• WHAT THIS EXERCISE ASKS:
A) In the Flow forum thread, how many lines does Flow process at a time by default?
B) Revise the Flow forum thread starting with "As mentioned in" and going on through "to improve this.", putting "BEAM" in place of "Erlang VM".

• PASSAGE PROVIDED:
Flow processing long lines file

jmilet · April 30, 2017, 7:38pm

Hello,

I’m playing with Flow, just a copy&paste of the example code found in the github README of the project. Everything works well except that when I process a 1.2 Gb text file. The file doesn’t have too many lines, but each line is longer than 15 Kb.

The execution takes forever. Observer shows millions of reductions and just a few messages in the queues of the GenStage processes so I guess the problem has to do with the long lines of the file.

This is not a problem for me, actually it’s just a test, but I’d like to know what is happening.

Thank you very much.

Juan Miguel

jmilet · May 1, 2017, 6:40am

Maybe my question is too vague, I will try to add some additional information.

This is the code from the GitHub project’s README that I’m using.

File.stream!("path/to/some/file")
|> Flow.from_enumerable()
|> Flow.flat_map(&String.split(&1, " "))
|> Flow.partition()
|> Flow.reduce(fn -> %{} end, fn word, acc ->
  Map.update(acc, word, 1, & &1 + 1)
end)
|> Enum.to_list()

And this is a Go code to compare to that can execute the task quite fast.

https://play.golang.org/p/jxep8DfnN1

As mentioned in the previous post, the only problem I can see is related to the long string management in the Erlang VM, but I’d like to know what you think about it.

Please, let me know if I can add any further information.

Thanks.

Juan Miguel

Qqwy · May 1, 2017, 6:44am

You have the option to stream files by a set number of bytes instead of per line. Other than that, I’m not sure what you can do to improve this.

benwilson512 · May 1, 2017, 7:44am

You probably want to alter the default max_demand setting. By default it’s going to process lines in chunks of 2000 lines at a time. For very large lines this may not be what you want.

• DATASET EXCERPT:
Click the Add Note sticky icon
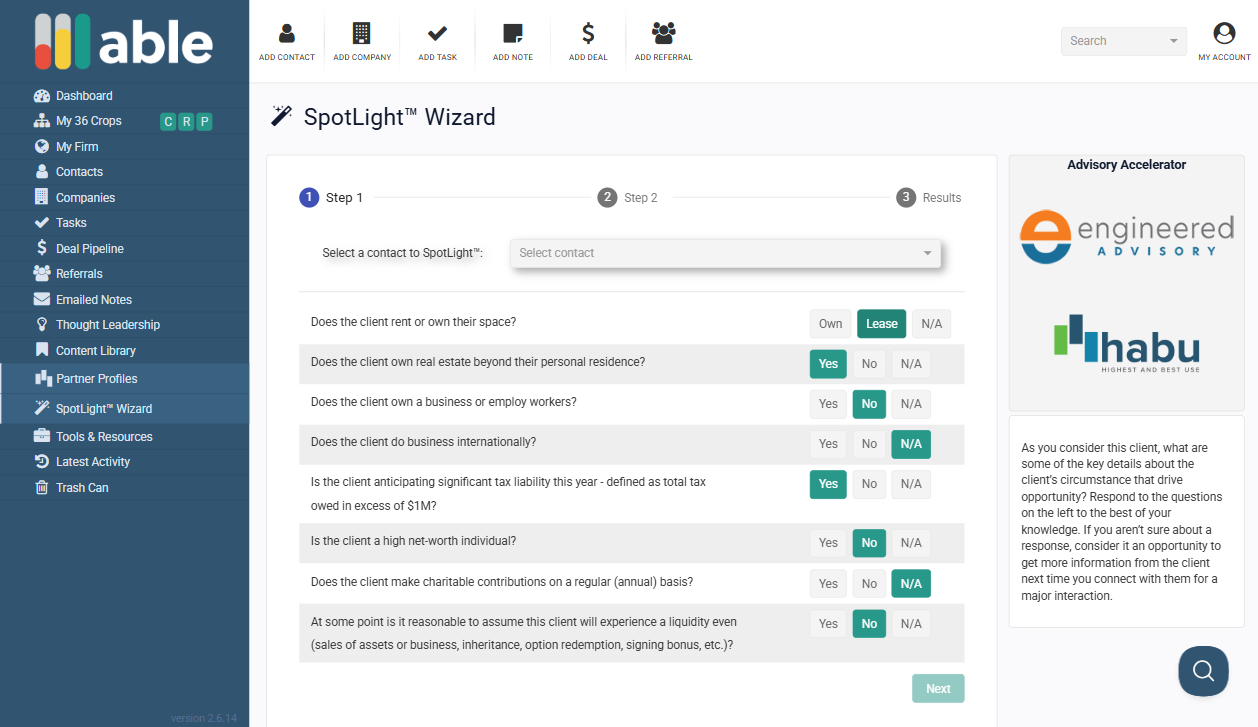1258x727 pixels. (x=513, y=34)
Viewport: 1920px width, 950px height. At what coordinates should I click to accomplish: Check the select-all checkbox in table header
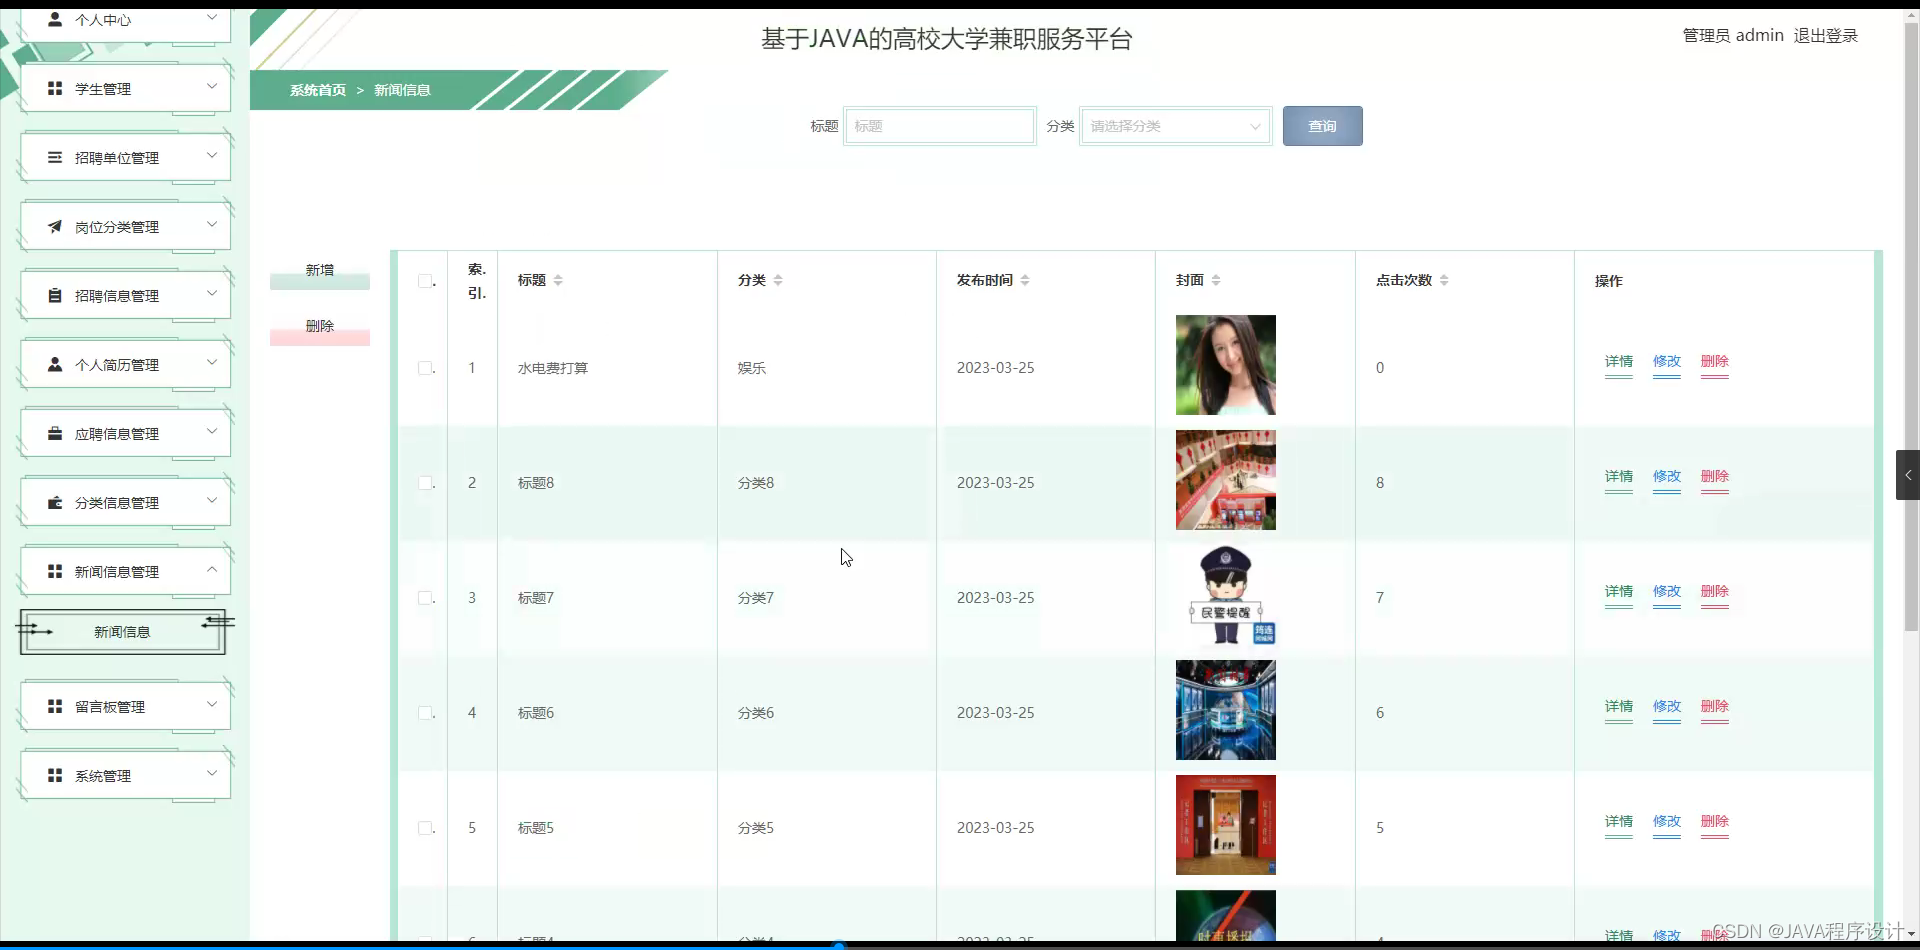(425, 281)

• FINAL RESULTS:
A) 2000 lines at a time.

B)
As mentioned in the previous post, the only problem I can see is related to the long string management in the BEAM, but I’d like to know what you think about it.

Please, let me know if I can add any further information.

Thanks.

Juan Miguel

Qqwy · May 1, 2017, 6:44am

You have the option to stream files by a set number of bytes instead of per line. Other than that, I’m not sure what you can do to improve this.